I knew being on a computer staring at a Word document was going to be too much like my day job. Not to mention, the Internet was right there. So I packed for this week like it was 1985. I had writing pads, index cards, tape, scissors, binder clips, paper clips, highlighters, and my favorite uniball signo pens with off-black ink (h/t Jet Pens).
The first day I took my coffee to the dining room table and got to work. My friend—a wonderfully organized human being who outlined her book in an afternoon—looked on in amusement as I began ripping index cards into pieces. Main ideas went on half index cards. Related ideas went on index card quarters. The ripping was a satisfying way to dissipate some of my nervous energy.
The rest of the day looked like a tarot reading or a bridge game. I stared at the cards. I moved a few cards, and then stared again. What patterns would the mosaic of index cards reveal? What was the future of my book? I had been struggling bringing parts of the book together. How was a Confederate navigator related to my fascination with the night sky? I started to write little connecting ideas and taped them to the bamboo skewers my AirBnB host so helpfully left for visiting writers such as myself.
The next day I gently laid placemats over my index card idea array.

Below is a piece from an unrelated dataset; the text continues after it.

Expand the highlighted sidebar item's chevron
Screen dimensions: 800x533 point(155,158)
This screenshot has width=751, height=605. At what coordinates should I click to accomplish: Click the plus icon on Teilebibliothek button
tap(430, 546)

It was still there, available for reference, but I had a clean slate so to speak. Out came the index cards again. Back when I molded young minds for a living, I told my students that research papers began with a thesis statement, but that creative nonfiction began with a research question that the essay answered. (And this, my friends, is how I justified teaching creative writing in a research writing class.) I needed the research questions my chapters would answer.
So I started writing questions on index cards. When I had two placemat’s worth of questions, I laid two more placemats on top of my
craft project art installation research notes. This was the high-stakes part. Clearly I needed to visit the bakery across the street for sustenance. No one should have to write a chapter outline without chocolate. I don’t make the rules.
By the time I had three research questions for my two themes, I decided I was ready to commit to paper. I modified Jennie Nash’s Outcome Outline and wrote a chart. (I’m a scientific editor. I love charts.) Using the bamboo skewers as a straight edge, I made four columns. Chapter number, research question, the answer to the research question (the point), and the “because of that,” which I vaguely retitled “direction.”
It was time to harden my heart. The third day I took my outline chart and my coffee back to bed. It is best to be comfortable when killing your darlings. I looked at each question, point, and direction (leading to the next chapter) and thought really hard about whether they belonged. I did my best to be faithful to what I was actually writing, rather than what I could write. I looked at the wobbly points and questions, and…I killed them.
“It’s an iterative process,” I said to my friend at least twice a day when we took breaks in the kitchen. By the end of the week I had one and a half revisions of my chapter outline. And a week later, at home, in bed—because you must be comfortable when you are killing your darlings—I am revising my third outcome chart. It’s messy, but I think it’s true. And yes I wrote this blog post as procrastination.
Onward, my friends! Writing is hard, but it beats working.